A regañadientes, salió de su cuarto y recorrió el pasillo de paneles lúgubres hasta lo alto de la escalera, donde se detuvo a escuchar. Todavía había voces en el salón: oyó la de su madre y la del señor Marshall y, a continuación, por separado, la de los gemelos hablando entre ellos. No estaba Cecilia, pues, ni estaba el maníaco. Briony notó que se le aceleraban los latidos cuando emprendió el reluctante descenso. Su vida había dejado de ser sencilla. Sólo tres días antes estaba terminando
Las tribulaciones de Arabella
y aguardando la llegada de sus primos. Había deseado que todo fuera distinto, y ahora lo era; y no sólo era un cambio malo, sino que no tardaría en empeorar. Se detuvo de nuevo en el primer rellano para consolidar un plan; se mantendría apartada de su voluble prima, y ni siquiera la miraría a la cara: no podía permitir que la arrastraran a una confabulación, ni quería propiciar un arrebato desastroso. Y no se atrevía a acercarse a Cecilia, a quien debía proteger. A Robbie, obviamente, lo evitaría por pura seguridad.

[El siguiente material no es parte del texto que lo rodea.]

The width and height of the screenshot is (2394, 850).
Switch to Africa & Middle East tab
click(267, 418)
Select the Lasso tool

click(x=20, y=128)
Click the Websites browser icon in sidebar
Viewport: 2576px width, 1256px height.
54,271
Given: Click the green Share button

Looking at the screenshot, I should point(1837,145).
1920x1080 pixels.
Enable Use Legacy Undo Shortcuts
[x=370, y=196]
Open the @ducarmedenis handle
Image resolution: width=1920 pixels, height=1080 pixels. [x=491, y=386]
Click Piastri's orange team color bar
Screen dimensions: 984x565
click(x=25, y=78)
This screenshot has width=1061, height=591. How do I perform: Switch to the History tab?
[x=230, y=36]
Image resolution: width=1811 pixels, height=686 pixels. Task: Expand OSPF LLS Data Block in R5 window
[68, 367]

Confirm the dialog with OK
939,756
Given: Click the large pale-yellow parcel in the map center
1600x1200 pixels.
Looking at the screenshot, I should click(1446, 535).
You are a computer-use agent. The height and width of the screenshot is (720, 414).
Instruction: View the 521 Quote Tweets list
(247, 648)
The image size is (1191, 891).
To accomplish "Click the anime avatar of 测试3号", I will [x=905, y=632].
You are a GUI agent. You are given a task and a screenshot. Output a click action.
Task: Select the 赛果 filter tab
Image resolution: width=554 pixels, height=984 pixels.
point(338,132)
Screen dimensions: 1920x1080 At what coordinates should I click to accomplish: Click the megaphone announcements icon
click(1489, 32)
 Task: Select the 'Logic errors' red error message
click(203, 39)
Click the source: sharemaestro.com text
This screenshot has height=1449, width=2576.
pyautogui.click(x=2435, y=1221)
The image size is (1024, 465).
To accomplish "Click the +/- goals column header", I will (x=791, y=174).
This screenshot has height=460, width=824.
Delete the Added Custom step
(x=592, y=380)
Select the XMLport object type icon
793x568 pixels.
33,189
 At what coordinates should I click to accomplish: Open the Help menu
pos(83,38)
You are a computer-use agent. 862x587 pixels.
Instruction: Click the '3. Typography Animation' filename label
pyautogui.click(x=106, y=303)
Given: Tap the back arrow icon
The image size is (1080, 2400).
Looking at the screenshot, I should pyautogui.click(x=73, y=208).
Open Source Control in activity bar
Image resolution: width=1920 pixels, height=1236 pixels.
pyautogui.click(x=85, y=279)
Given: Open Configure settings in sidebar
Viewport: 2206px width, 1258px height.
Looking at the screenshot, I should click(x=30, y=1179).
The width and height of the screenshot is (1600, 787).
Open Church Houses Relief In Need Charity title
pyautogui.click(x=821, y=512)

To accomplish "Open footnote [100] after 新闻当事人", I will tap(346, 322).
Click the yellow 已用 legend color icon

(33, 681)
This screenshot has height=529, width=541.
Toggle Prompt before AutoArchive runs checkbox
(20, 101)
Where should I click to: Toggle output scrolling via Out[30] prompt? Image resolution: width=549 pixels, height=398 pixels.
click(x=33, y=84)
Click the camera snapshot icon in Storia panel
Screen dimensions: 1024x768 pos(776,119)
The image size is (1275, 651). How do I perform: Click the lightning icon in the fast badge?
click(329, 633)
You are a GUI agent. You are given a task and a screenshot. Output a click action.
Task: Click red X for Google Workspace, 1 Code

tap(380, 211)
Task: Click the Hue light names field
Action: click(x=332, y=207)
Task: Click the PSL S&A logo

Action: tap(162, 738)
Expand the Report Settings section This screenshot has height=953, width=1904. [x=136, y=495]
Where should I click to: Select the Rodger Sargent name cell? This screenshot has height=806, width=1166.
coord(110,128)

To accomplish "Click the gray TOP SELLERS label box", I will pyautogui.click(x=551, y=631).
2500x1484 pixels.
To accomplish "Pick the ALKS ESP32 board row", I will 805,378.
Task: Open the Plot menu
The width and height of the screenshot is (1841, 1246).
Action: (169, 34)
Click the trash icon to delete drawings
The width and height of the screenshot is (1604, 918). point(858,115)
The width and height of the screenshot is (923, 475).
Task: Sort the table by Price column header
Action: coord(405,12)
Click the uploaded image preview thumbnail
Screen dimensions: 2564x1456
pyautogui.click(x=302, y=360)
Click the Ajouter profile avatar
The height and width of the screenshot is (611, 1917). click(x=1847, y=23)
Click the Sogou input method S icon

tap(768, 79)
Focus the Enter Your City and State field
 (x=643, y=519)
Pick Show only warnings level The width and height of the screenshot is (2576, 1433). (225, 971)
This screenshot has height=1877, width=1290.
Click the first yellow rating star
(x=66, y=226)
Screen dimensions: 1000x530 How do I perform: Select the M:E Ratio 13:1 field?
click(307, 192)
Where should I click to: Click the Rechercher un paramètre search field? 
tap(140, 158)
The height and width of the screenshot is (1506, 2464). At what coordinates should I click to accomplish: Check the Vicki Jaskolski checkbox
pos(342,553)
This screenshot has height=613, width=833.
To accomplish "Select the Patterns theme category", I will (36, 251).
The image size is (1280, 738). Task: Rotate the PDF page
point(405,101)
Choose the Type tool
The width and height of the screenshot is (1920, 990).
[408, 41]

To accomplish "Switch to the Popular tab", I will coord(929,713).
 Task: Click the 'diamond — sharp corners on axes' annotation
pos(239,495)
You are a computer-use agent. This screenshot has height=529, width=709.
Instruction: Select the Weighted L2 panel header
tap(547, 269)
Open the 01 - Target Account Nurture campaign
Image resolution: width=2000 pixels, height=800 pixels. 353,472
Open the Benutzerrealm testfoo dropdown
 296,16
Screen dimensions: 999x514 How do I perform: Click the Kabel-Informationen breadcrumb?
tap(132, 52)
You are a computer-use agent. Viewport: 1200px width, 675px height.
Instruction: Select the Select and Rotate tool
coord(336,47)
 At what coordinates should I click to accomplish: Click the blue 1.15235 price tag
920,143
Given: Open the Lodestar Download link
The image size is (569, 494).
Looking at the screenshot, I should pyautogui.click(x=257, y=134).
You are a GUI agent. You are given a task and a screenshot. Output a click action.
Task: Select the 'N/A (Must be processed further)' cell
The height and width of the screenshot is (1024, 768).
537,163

Su madre, con sus nervios, no sería una ayuda. Estando ella presente, sería imposible pensar a derechas. Recurriría, pues, a los gemelos: serían su refugio. Se pondría a su lado y cuidaría de ellos. Aquellas cenas de verano siempre empezaban tardísimo —eran más de las diez— y los chicos estarían cansados. Y, por lo demás, se mostraría sociable con el señor Marshall y le haría preguntas sobre golosinas: quién las ideaba y cómo se fabricaban. Era un plan cobarde, pero no se le ocurrió otro. Con la cena a punto de servirse, no era el momento de llamar al alguacil Vockins para que viniera del pueblo.